(Data items)
Begin
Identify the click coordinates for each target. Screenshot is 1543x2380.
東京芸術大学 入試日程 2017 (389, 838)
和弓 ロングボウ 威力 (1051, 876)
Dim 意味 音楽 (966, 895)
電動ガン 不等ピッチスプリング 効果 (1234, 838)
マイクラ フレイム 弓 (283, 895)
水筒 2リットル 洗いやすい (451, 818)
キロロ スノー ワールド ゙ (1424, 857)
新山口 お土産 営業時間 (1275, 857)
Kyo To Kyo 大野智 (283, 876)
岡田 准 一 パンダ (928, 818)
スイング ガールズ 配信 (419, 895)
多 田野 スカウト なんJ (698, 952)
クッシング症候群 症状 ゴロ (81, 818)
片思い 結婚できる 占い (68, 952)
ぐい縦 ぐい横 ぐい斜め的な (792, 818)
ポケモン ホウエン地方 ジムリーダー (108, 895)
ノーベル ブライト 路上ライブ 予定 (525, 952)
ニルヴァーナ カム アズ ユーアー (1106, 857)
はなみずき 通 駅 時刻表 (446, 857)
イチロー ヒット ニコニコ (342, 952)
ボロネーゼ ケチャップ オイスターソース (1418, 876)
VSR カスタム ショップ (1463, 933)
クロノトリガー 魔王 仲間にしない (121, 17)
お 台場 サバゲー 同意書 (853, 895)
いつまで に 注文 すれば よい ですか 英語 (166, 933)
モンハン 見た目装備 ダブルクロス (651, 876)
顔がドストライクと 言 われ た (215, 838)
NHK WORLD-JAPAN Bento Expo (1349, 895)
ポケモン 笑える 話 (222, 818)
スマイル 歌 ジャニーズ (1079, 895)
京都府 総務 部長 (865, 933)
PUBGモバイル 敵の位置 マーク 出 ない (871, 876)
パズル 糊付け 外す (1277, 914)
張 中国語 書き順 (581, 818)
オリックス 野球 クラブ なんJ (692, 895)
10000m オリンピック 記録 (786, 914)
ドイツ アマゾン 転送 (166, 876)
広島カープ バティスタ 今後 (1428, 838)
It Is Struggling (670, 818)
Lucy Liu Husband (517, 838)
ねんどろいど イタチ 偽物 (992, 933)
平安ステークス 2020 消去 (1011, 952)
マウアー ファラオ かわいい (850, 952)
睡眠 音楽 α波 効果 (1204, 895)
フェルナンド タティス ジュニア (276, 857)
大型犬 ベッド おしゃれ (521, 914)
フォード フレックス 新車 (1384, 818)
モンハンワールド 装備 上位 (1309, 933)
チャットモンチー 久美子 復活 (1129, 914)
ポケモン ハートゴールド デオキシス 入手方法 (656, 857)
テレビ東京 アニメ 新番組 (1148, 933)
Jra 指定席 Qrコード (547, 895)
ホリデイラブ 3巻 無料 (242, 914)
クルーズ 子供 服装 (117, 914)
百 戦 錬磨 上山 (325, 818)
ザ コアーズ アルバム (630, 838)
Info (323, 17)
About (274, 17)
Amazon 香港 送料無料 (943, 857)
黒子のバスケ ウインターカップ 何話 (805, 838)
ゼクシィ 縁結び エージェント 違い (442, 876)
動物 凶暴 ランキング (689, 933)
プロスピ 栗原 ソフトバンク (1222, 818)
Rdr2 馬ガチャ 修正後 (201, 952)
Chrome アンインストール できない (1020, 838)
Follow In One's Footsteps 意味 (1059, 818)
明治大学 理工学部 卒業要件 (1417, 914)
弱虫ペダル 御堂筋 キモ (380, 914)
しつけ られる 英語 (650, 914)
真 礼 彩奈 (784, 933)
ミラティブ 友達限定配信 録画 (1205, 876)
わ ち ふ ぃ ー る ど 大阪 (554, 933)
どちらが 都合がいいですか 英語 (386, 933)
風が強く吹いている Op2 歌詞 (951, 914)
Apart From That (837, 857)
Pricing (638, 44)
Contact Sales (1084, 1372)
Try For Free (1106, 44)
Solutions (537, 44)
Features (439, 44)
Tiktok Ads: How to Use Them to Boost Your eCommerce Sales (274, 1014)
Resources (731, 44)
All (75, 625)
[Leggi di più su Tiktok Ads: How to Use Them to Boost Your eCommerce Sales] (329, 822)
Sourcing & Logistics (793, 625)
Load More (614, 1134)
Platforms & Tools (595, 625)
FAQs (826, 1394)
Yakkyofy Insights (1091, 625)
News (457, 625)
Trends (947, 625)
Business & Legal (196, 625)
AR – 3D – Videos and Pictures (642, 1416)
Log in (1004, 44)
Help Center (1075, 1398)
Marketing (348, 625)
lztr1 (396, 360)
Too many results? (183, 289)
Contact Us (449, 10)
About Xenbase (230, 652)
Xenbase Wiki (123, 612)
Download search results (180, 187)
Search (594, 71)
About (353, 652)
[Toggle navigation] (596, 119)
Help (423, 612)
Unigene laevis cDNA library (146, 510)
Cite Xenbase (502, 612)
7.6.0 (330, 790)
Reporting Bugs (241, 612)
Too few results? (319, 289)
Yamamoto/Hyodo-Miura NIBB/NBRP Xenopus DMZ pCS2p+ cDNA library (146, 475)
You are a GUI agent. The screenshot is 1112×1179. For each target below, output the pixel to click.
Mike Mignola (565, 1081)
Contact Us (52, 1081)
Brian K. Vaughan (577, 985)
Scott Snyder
End
Task statement:
Could you rewrite all of the records above so that "Contact Us" becomes "Get in Touch" and nothing else changes?

Full answer:
Identify the click coordinates for each target. Screenshot is 1543x2380.
東京芸術大学 入試日程 2017 (389, 838)
和弓 ロングボウ 威力 (1051, 876)
Dim 意味 音楽 (966, 895)
電動ガン 不等ピッチスプリング 効果 (1234, 838)
マイクラ フレイム 弓 (283, 895)
水筒 2リットル 洗いやすい (451, 818)
キロロ スノー ワールド ゙ (1424, 857)
新山口 お土産 営業時間 (1275, 857)
Kyo To Kyo 大野智 (283, 876)
岡田 准 一 パンダ (928, 818)
スイング ガールズ 配信 (419, 895)
多 田野 スカウト なんJ (698, 952)
クッシング症候群 症状 ゴロ (81, 818)
片思い 結婚できる 占い (68, 952)
ぐい縦 ぐい横 ぐい斜め的な (792, 818)
ポケモン ホウエン地方 ジムリーダー (108, 895)
ノーベル ブライト 路上ライブ 予定 (525, 952)
ニルヴァーナ カム アズ ユーアー (1106, 857)
はなみずき 通 駅 時刻表 (446, 857)
イチロー ヒット ニコニコ (342, 952)
ボロネーゼ ケチャップ オイスターソース (1418, 876)
VSR カスタム ショップ (1463, 933)
クロノトリガー 魔王 仲間にしない (121, 17)
お 台場 サバゲー 同意書 (853, 895)
いつまで に 注文 すれば よい ですか 英語 (166, 933)
モンハン 見た目装備 ダブルクロス (651, 876)
顔がドストライクと 言 われ た (215, 838)
NHK WORLD-JAPAN Bento Expo (1349, 895)
ポケモン 笑える 話 (222, 818)
スマイル 歌 ジャニーズ (1079, 895)
京都府 総務 部長 (865, 933)
PUBGモバイル 敵の位置 マーク 出 ない (871, 876)
パズル 糊付け 外す (1277, 914)
張 中国語 書き順 (581, 818)
オリックス 野球 クラブ なんJ (692, 895)
10000m オリンピック 記録 (786, 914)
ドイツ アマゾン 転送 (166, 876)
広島カープ バティスタ 今後 (1428, 838)
It Is Struggling (670, 818)
Lucy Liu Husband (517, 838)
ねんどろいど イタチ 偽物 (992, 933)
平安ステークス 2020 消去 (1011, 952)
マウアー ファラオ かわいい (850, 952)
睡眠 音楽 α波 効果 (1204, 895)
フェルナンド タティス ジュニア (276, 857)
大型犬 ベッド おしゃれ (521, 914)
フォード フレックス 新車 (1384, 818)
モンハンワールド 装備 上位 (1309, 933)
チャットモンチー 久美子 復活 (1129, 914)
ポケモン ハートゴールド デオキシス 入手方法 (656, 857)
テレビ東京 アニメ 新番組 (1148, 933)
Jra 指定席 Qrコード (547, 895)
ホリデイラブ 3巻 無料 (242, 914)
クルーズ 子供 服装 (117, 914)
百 戦 錬磨 上山 (325, 818)
ザ コアーズ アルバム (630, 838)
Info (323, 17)
About (274, 17)
Amazon 香港 送料無料 (943, 857)
黒子のバスケ ウインターカップ 何話 (805, 838)
ゼクシィ 縁結び エージェント 違い (442, 876)
動物 凶暴 ランキング (689, 933)
プロスピ 栗原 ソフトバンク (1222, 818)
Rdr2 馬ガチャ 修正後 (201, 952)
Chrome アンインストール できない (1020, 838)
Follow In One's Footsteps 意味 (1059, 818)
明治大学 理工学部 卒業要件 (1417, 914)
弱虫ペダル 御堂筋 キモ (380, 914)
しつけ られる 英語 (650, 914)
真 礼 彩奈 (784, 933)
ミラティブ 友達限定配信 録画 (1205, 876)
わ ち ふ ぃ ー る ど 大阪 (554, 933)
どちらが 都合がいいですか 英語 (386, 933)
風が強く吹いている Op2 歌詞 (951, 914)
Apart From That (837, 857)
Pricing (638, 44)
Contact Sales (1084, 1372)
Try For Free (1106, 44)
Solutions (537, 44)
Features (439, 44)
Tiktok Ads: How to Use Them to Boost Your eCommerce Sales (274, 1014)
Resources (731, 44)
All (75, 625)
[Leggi di più su Tiktok Ads: How to Use Them to Boost Your eCommerce Sales] (329, 822)
Sourcing & Logistics (793, 625)
Load More (614, 1134)
Platforms & Tools (595, 625)
FAQs (826, 1394)
Yakkyofy Insights (1091, 625)
News (457, 625)
Trends (947, 625)
Business & Legal (196, 625)
AR – 3D – Videos and Pictures (642, 1416)
Log in (1004, 44)
Help Center (1075, 1398)
Marketing (348, 625)
lztr1 (396, 360)
Too many results? (183, 289)
Get in Touch (449, 10)
About Xenbase (230, 652)
Xenbase Wiki (123, 612)
Download search results (180, 187)
Search (594, 71)
About (353, 652)
[Toggle navigation] (596, 119)
Help (423, 612)
Unigene laevis cDNA library (146, 510)
Cite Xenbase (502, 612)
7.6.0 (330, 790)
Reporting Bugs (241, 612)
Too few results? (319, 289)
Yamamoto/Hyodo-Miura NIBB/NBRP Xenopus DMZ pCS2p+ cDNA library (146, 475)
You are a GUI agent. The screenshot is 1112×1179. For each target below, output the pixel to click.
Mike Mignola (565, 1081)
Get in Touch (52, 1081)
Brian K. Vaughan (577, 985)
Scott Snyder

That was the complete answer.